(Data records)
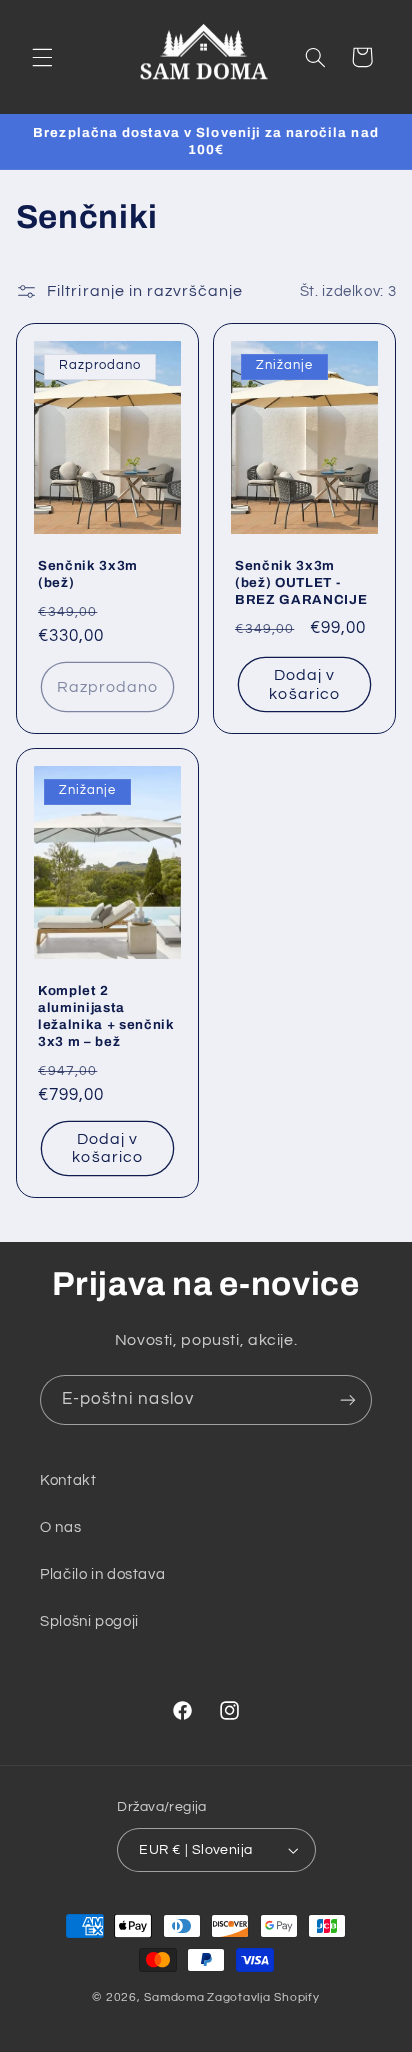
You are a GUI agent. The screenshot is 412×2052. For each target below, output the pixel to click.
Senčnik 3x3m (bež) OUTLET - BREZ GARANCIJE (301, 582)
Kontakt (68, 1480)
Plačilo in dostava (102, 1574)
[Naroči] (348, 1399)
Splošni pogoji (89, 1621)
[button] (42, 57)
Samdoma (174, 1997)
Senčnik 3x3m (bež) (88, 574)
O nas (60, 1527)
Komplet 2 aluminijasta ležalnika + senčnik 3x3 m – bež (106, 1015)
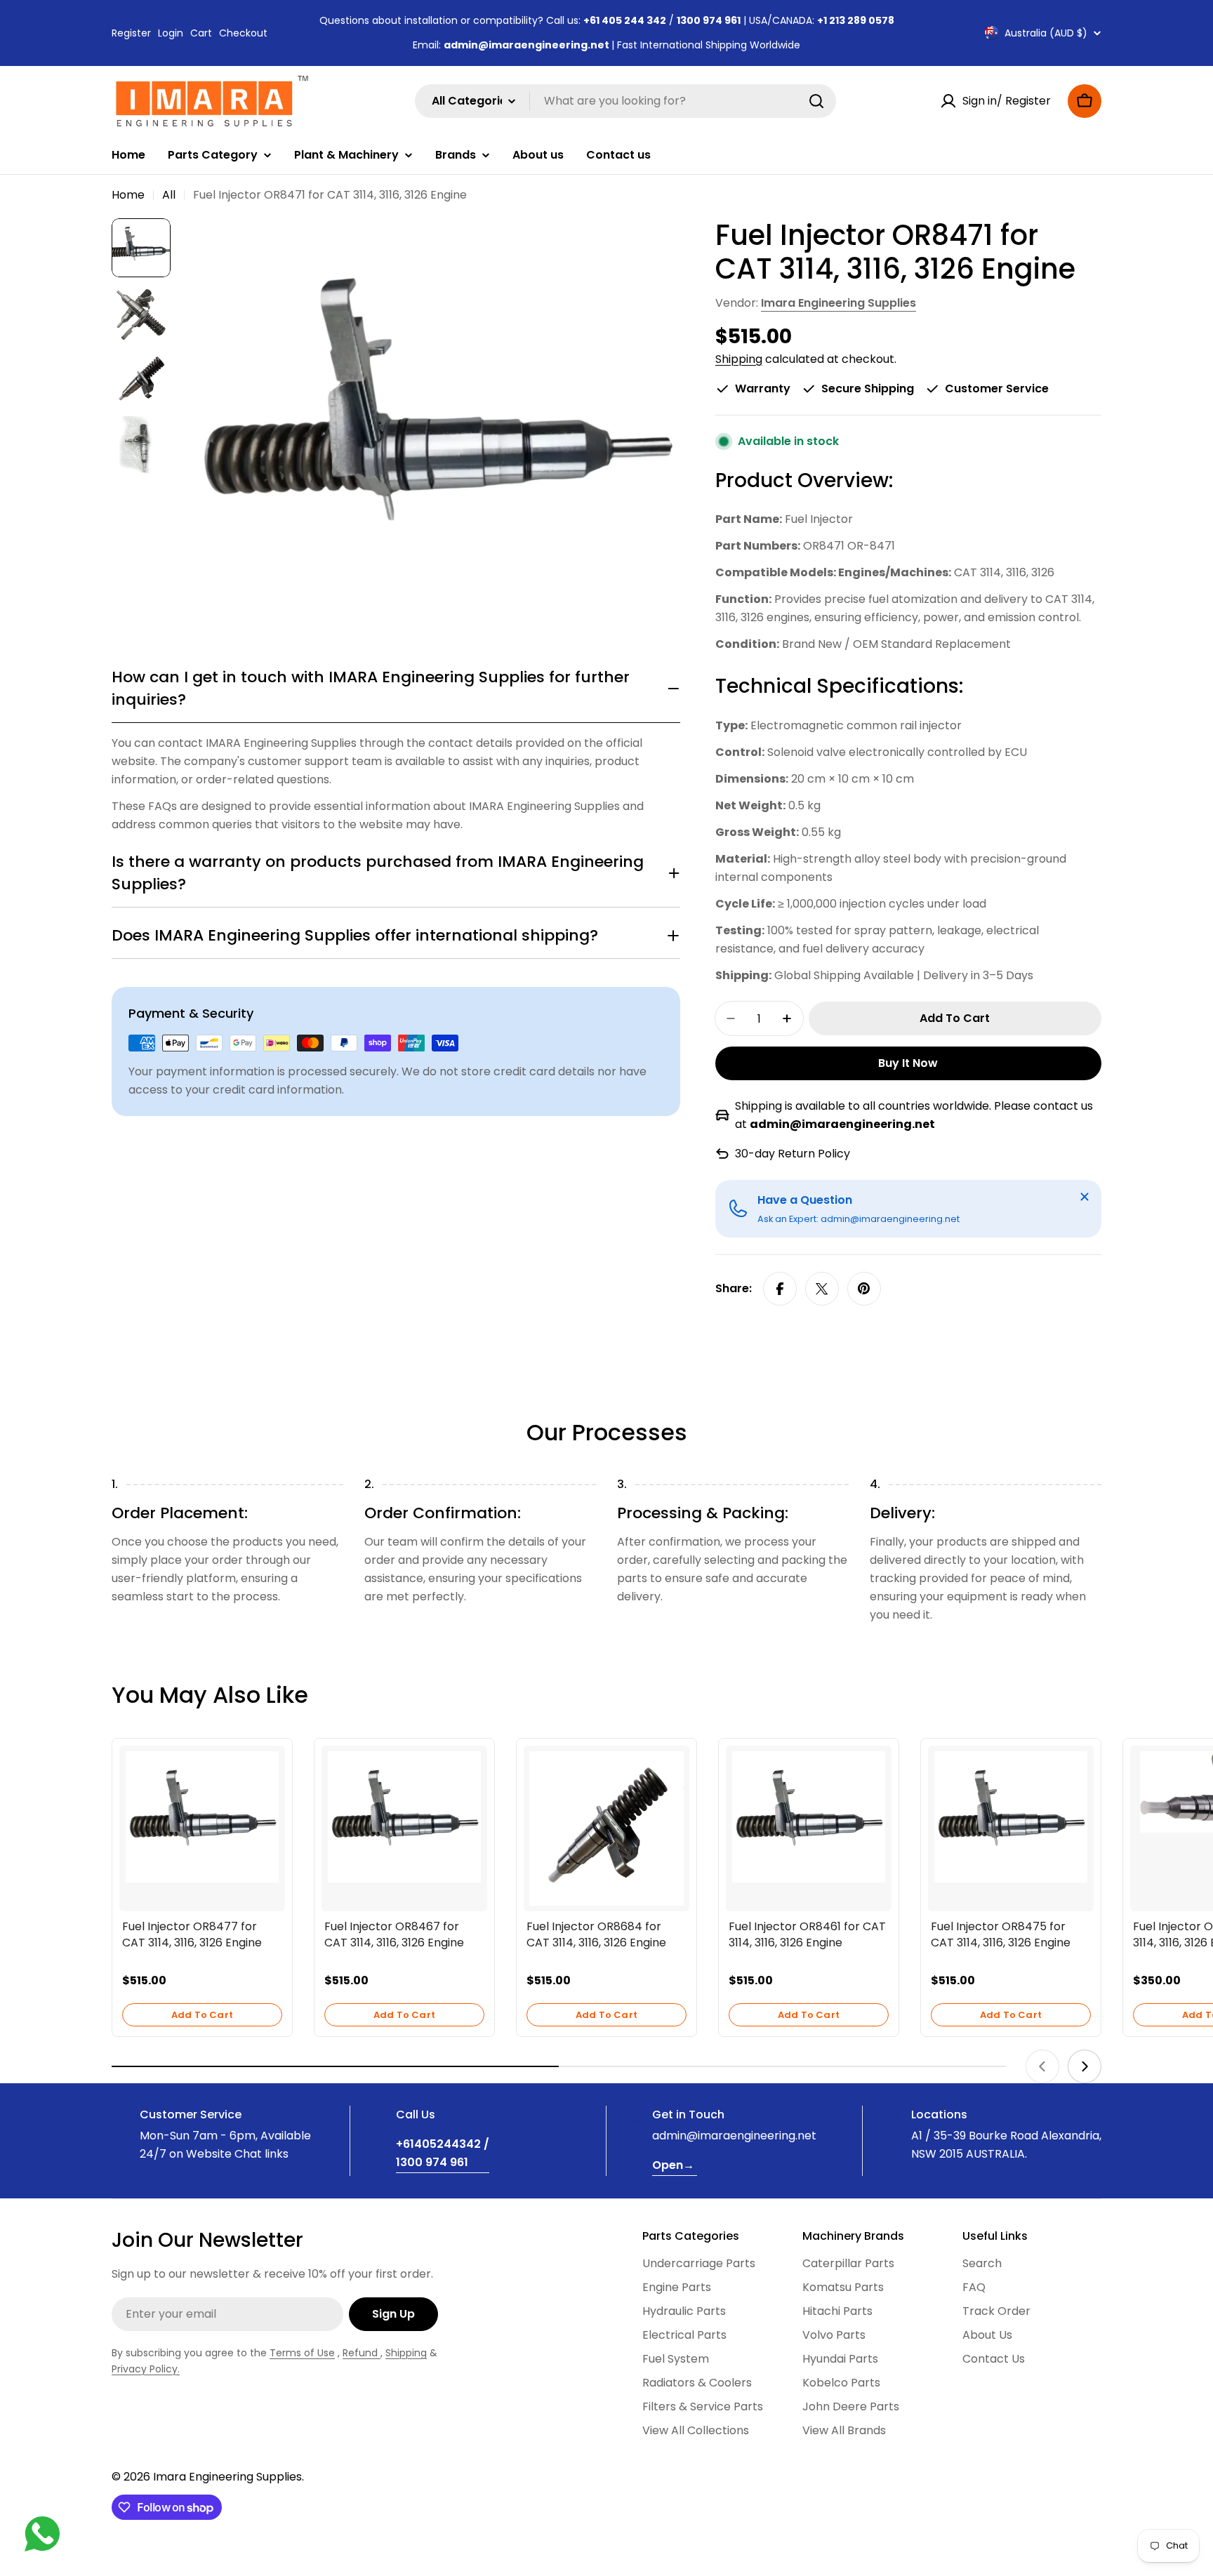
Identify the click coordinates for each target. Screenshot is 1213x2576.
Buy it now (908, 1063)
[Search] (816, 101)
...
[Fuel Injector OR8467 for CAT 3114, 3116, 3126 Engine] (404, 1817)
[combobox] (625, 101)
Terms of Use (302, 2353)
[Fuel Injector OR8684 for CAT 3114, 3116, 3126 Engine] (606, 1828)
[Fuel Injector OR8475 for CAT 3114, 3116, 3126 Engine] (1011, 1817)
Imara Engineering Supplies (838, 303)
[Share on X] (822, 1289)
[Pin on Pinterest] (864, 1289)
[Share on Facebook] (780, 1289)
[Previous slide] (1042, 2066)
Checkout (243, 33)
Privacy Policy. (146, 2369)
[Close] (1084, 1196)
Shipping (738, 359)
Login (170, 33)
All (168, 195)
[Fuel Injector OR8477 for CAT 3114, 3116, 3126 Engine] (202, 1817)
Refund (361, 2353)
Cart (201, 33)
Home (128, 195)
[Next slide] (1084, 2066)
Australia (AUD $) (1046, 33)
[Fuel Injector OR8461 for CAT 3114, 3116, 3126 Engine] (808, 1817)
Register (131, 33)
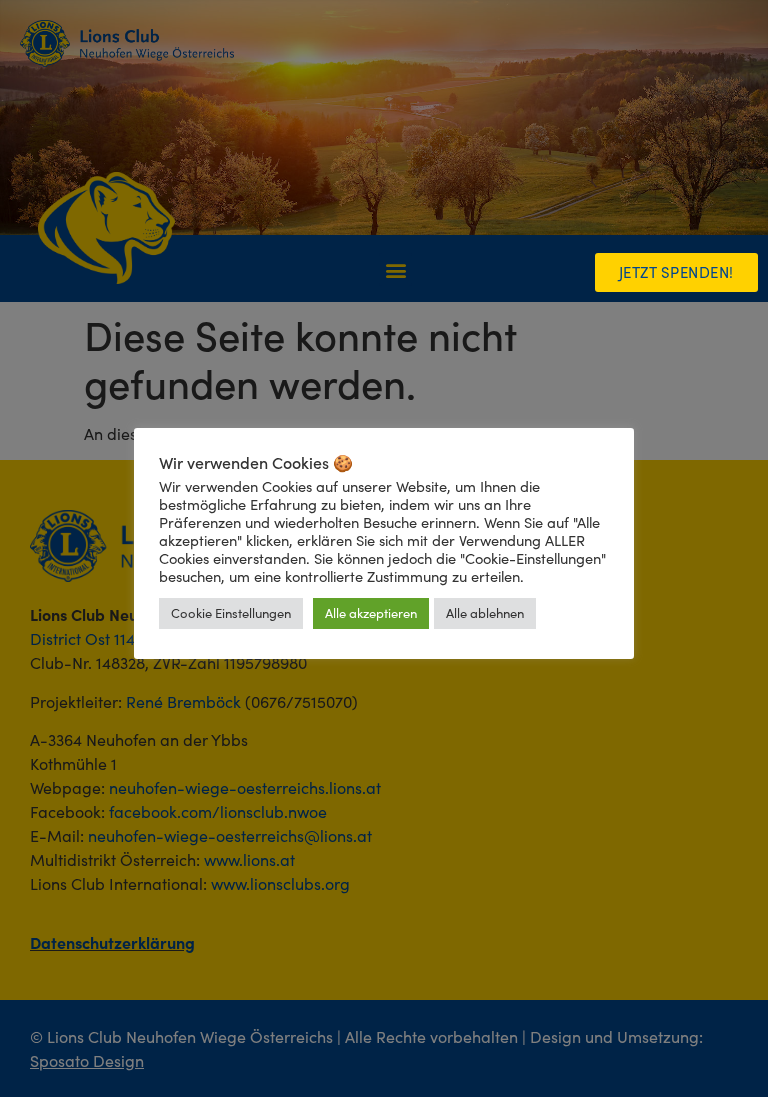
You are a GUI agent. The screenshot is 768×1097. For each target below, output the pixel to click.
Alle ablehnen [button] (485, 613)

### WHAT TO WORK ON
Between and including the line above that contains "Imara Engineering Supplies (838, 303)" and the line that contains "Alle ablehnen [button] (485, 613)", restate every line word for word. Pictures stay out.

### TASK RESULT
Imara Engineering Supplies (838, 303)
[Share on X] (822, 1289)
[Pin on Pinterest] (864, 1289)
[Share on Facebook] (780, 1289)
[Previous slide] (1042, 2066)
Checkout (243, 33)
Privacy Policy. (146, 2369)
[Close] (1084, 1196)
Shipping (738, 359)
Login (170, 33)
All (168, 195)
[Fuel Injector OR8477 for CAT 3114, 3116, 3126 Engine] (202, 1817)
Refund (361, 2353)
Cart (201, 33)
Home (128, 195)
[Next slide] (1084, 2066)
Australia (AUD $) (1046, 33)
[Fuel Injector OR8461 for CAT 3114, 3116, 3126 Engine] (808, 1817)
Register (131, 33)
You are a GUI agent. The screenshot is 768×1097. For each target below, output the pixel to click.
Alle ablehnen [button] (485, 613)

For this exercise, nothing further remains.